*Work request*.
Copying starts at the line containing "The height and" and stops after the last line of the records; each line is repeated exactly, and pictures are skipped.

*Supplied information*.
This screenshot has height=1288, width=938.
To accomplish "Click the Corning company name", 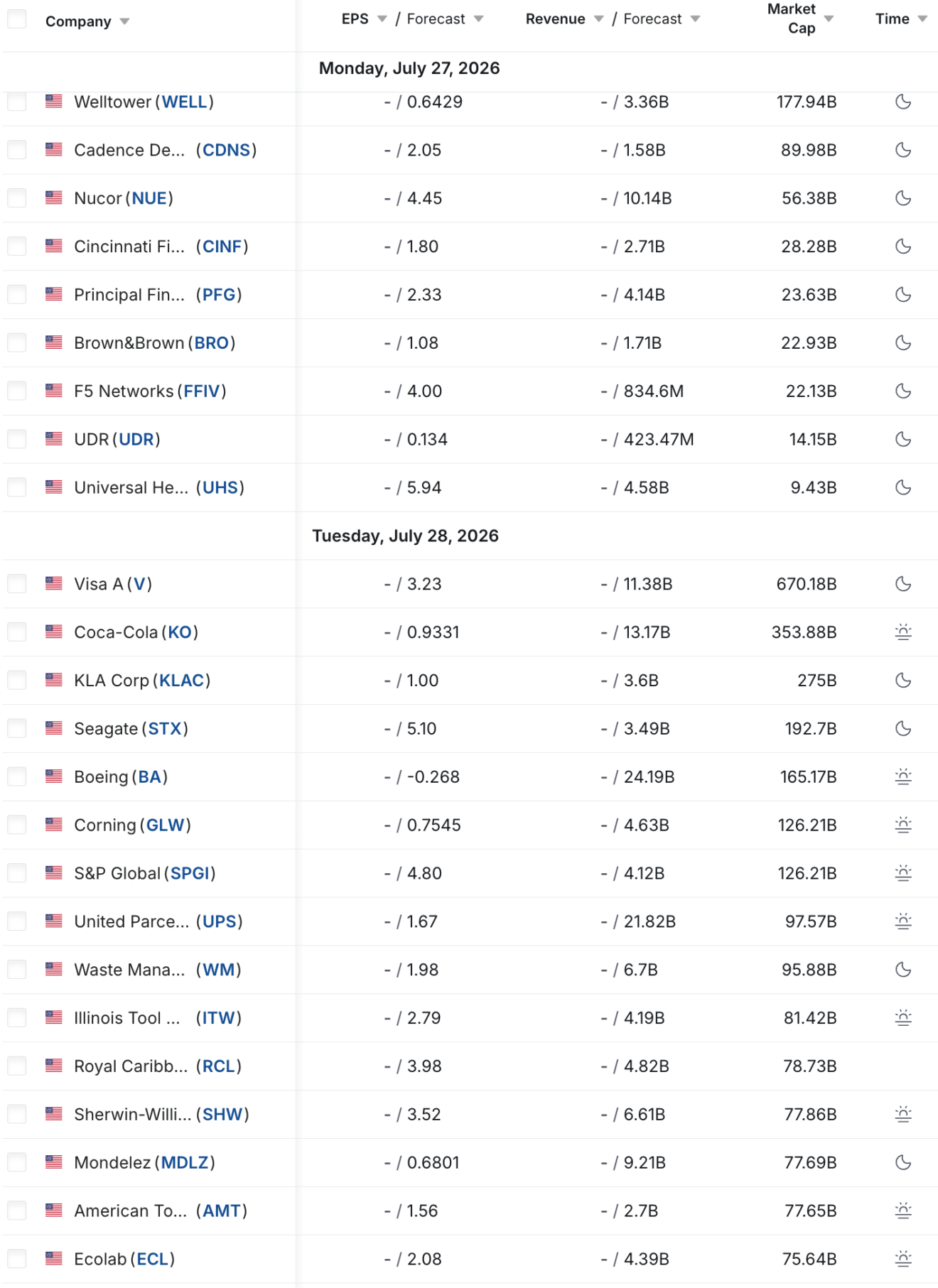I will click(104, 825).
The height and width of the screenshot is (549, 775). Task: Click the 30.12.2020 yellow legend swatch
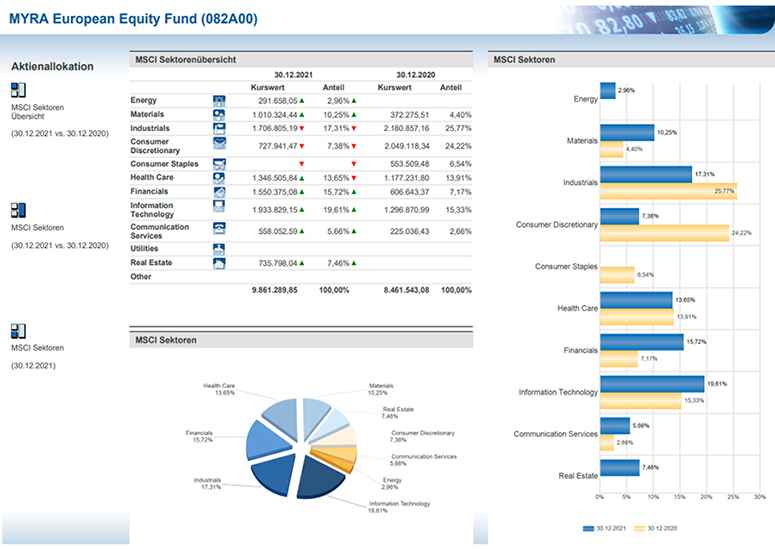coord(638,526)
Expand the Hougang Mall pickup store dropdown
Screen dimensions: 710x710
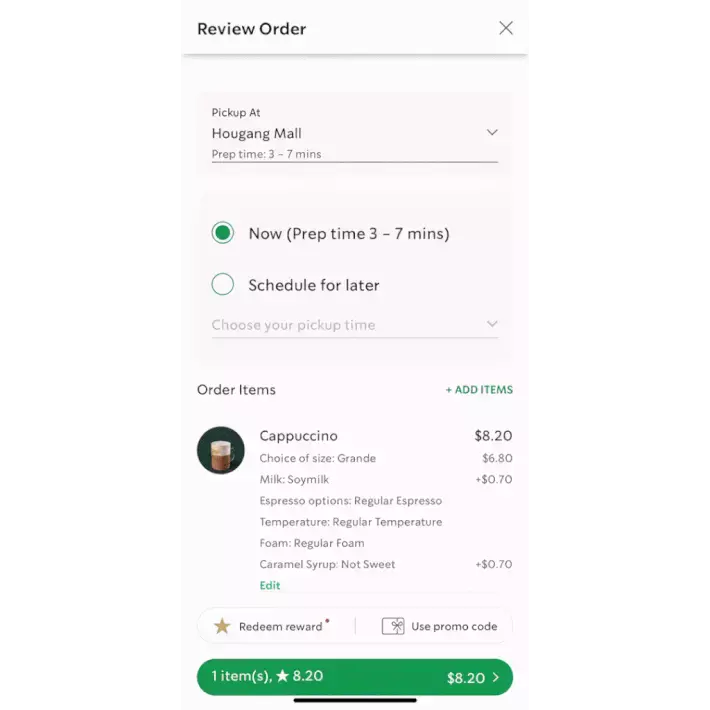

*Written response*.
The height and width of the screenshot is (549, 775). Task: Click the 30.12.2020 yellow legend swatch
coord(638,526)
Expand the Hougang Mall pickup store dropdown
Screen dimensions: 710x710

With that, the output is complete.